* _Materials provided_
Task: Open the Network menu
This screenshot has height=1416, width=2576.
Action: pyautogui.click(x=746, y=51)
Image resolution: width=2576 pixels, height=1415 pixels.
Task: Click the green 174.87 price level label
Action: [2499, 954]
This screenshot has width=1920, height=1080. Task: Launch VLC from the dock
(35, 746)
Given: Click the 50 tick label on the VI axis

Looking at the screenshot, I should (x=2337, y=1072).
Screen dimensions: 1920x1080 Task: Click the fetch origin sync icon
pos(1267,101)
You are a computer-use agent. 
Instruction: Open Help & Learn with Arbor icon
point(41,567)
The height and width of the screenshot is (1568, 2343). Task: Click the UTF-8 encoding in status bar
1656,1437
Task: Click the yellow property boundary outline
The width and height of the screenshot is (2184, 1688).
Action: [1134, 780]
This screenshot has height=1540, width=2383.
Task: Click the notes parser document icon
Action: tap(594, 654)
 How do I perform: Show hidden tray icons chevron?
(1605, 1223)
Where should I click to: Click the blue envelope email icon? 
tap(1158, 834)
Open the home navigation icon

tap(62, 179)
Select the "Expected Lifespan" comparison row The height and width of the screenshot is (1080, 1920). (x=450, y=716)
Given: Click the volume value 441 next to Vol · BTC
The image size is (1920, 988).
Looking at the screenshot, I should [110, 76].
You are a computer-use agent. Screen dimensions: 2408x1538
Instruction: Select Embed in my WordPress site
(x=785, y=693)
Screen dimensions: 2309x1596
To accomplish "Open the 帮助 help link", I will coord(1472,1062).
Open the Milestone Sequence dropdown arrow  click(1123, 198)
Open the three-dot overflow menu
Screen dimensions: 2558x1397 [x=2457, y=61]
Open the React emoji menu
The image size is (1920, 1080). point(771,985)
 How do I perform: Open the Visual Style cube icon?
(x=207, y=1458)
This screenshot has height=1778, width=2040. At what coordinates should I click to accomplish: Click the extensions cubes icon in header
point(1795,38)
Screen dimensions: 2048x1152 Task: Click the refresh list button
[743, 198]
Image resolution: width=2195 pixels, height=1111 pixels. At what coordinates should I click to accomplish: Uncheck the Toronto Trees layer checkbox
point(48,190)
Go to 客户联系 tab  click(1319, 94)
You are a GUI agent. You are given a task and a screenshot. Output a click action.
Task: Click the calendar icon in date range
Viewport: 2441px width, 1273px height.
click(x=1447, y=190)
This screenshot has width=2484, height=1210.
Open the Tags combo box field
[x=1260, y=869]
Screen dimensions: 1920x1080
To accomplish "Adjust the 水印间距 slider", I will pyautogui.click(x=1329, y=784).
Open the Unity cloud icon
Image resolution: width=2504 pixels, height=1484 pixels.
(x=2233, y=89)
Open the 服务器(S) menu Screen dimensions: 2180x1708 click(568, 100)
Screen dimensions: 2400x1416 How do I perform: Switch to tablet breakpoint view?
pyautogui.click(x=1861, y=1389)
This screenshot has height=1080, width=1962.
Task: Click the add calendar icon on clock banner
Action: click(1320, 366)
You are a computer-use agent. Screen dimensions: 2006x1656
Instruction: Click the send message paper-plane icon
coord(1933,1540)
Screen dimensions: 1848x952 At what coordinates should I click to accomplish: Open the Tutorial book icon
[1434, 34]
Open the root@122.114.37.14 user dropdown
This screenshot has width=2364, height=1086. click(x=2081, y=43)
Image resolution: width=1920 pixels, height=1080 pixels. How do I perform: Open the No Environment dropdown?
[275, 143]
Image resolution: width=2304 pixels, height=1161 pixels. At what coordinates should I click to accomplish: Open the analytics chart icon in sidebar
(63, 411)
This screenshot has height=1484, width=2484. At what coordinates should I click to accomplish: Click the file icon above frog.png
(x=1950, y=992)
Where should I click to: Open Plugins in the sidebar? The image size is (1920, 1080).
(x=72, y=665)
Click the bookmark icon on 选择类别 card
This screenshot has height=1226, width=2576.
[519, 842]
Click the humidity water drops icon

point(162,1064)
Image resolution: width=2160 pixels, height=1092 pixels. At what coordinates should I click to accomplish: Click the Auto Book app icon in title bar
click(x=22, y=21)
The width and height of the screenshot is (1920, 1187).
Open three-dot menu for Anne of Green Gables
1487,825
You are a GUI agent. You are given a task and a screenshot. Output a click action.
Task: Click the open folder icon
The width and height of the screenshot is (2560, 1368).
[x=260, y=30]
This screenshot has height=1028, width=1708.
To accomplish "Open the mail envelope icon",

* _Task statement_
Go through the records above and copy each line where "computer" is found.

* _Answer box_
You are a computer-use agent. 
You are a computer-use agent. Screen dimensions: 2408x1538
You are a computer-use agent. Screen dimensions: 2006x1656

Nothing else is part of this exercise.